メソッドは、処理の結果など、何らかの意味のある情報を呼び出し元に返すことができます。何らかの情報の加工をメソッドにまとめることによって、クラスの利用者はメソッドを呼び出すだけで複雑な処理を省略し、求めていた結果だけをスマートに取得することができます。

メソッドが値を返すには、まずメソッド宣言で返す値の型を指定しなければなりません。これまでは何も値を返さないことを表す void を指定してきましたが、void の代わりに返すべき型を指定することで、その型に代入可能な値を返すことができるようになります。メソッドの呼び出し側は、このメソッドを戻り値型のオペランドとして扱うことができるようになります。

値を返すメソッドは、メソッド終了時に return 文を指定しなければなりません。return 文はメソッドのブロック内であればどこでも指定することが可能です。return 文では return キーワードに続き、メソッドが返す値となる式を指定することができます。この式の結果が、メソッドの戻り値となります。

return文
return 式文;

void 型の戻り値を持つメソッドでは式文を省略することができます。void 型の戻り値のメソッドでは return 文そのものを省略することができ、ブロックの終了がメソッドの終了とされましたが、値を返すメソッドは return 文を省略することができません。因みに、値を返さないメソッドでも return 文を使うことによって明示的にメソッドを終了させることができます。return 文が指定されれば、処理の途中でもメソッドを強制的に終了させるので、何らかの理由でメソッドを終了したい場合にも使うことができます。

コード4
class Test {
	public static void main(String args[]) {
		Test obj = new Test();
		int iValue = obj.max(10 , 100);
		System.out.println(iValue);
		System.out.println(obj.max(1000 , 100));
	}
	int max(int value1 , int value2) {
		return value1 > value2 ? value1 : value2;
	}
}
実行結果
>java Test
100
1000

コード4は、2 つの数値型パラメータ value1 と value2 を受け取り、値が大きい方を返すという単純なメソッドを宣言しています。メソッドの呼び出し元では結果を受けることができるため、変数に代入したり、式の一部としてメソッドを利用することができるようになります。max() メソッドの最初の呼び出しでは数値 10 と 100 を渡し、100 の方が大きいため、メソッドは 100 を返しています。次に 1000 と 100 の値を渡し、1000 が返っていることがわかります。

4.3.4 クラスの実用例

ようやく、フィールドやメソッドの機能を一通り説明しました。フィールドとメソッドはクラスの、そしてオブジェクト指向の基本的な部分であり、最も重要な部分でもあります。

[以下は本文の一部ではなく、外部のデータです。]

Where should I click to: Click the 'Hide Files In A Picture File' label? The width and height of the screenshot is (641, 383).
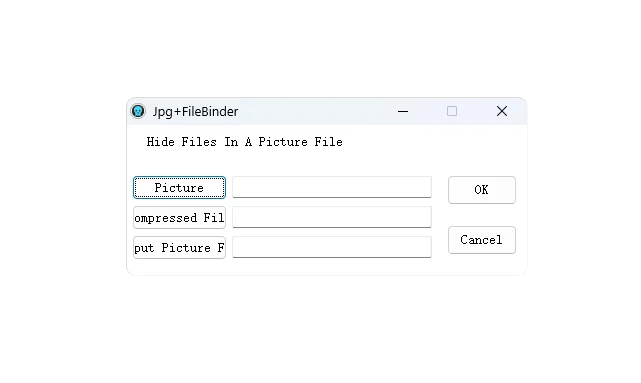tap(244, 142)
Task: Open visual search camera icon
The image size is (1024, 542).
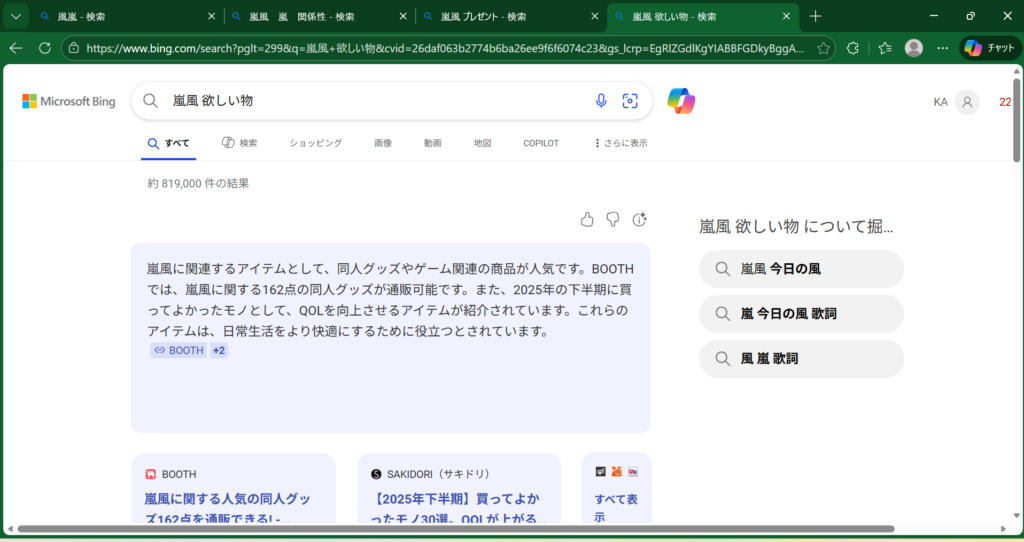Action: [630, 101]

フィールドやメソッドを学習したことによってクラスを構築できるようになりましたが、クラスはオブジェクトのテンプレートです。クラスを構築する時は、どのようなオブジェクトをどのような利用目的で使うのかを十分に検討しなければなりません。例えば、色を表すためのクラスにネットワーク接続機能を与えるのは極めて意味のない行為です。

クラスの役割は必要な範囲で細かく分解する必要があります。例えば色を表すクラスは、色を制御するために必要な機能だけを提供するべきなのです。フィールドやメソッドは、そのクラスの役割に特化したものを提供します。

コード5
class Color {
	int r , g , b;
	void setColor(int color) {
		r = (color & 0xFF0000) >>> 16;
		g = (color & 0x00FF00) >>> 8;
		b = (color & 0x0000FF);
	}
	int getColor() {
		return (r << 16) | (g << 8) | b;
	}
	void showColor() {
		System.out.println("R = " + r + " : G = " + g + " : B = " + b);
	}
}

class Test {
	public static void main(String args[]) {
		Color color = new Color();

		color.setColor(0xFFEE80);
		color.showColor();
		System.out.println("Color = " + color.getColor());
	}
}
実行結果
>java Test
R = 255 : G = 238 : B = 128
Color = 16772736

コード5は、最小限の機能を備えた Color クラスを提供しています。このクラスは色を表す r、g、b 数値型フィールドと、それらのフィールドを 1 つの int 型で入出力するための SetColor() メソッドと GetColor() メソッドを宣言しています。SetColor() メソッドには最下位ビットから 8 ビットずつで順に青、緑、赤の要素を表す値を格納した整数を渡すことができます。メソッドは受け取ったパラメータから整数を分解して、適切な値をフィールドに代入します。逆に GetColor() はフィールドから 1 つの整数値に復元します。これらの基本的な作業をクラスで提供することによって、クラス利用者の負担を軽減することができ、プログラムの生産性を底上げすることができます。

4.3.5 this キーワード

クラスに結び付けられたメソッドなど、インスタンスを保有する文は自分自身のメンバにアクセスするときにオブジェクトの指定を省略することができました。これは、メソッドを起動したオブジェクトを暗黙的に指しているわけですが this キーワードを用いることで明示的に指定することも可能です。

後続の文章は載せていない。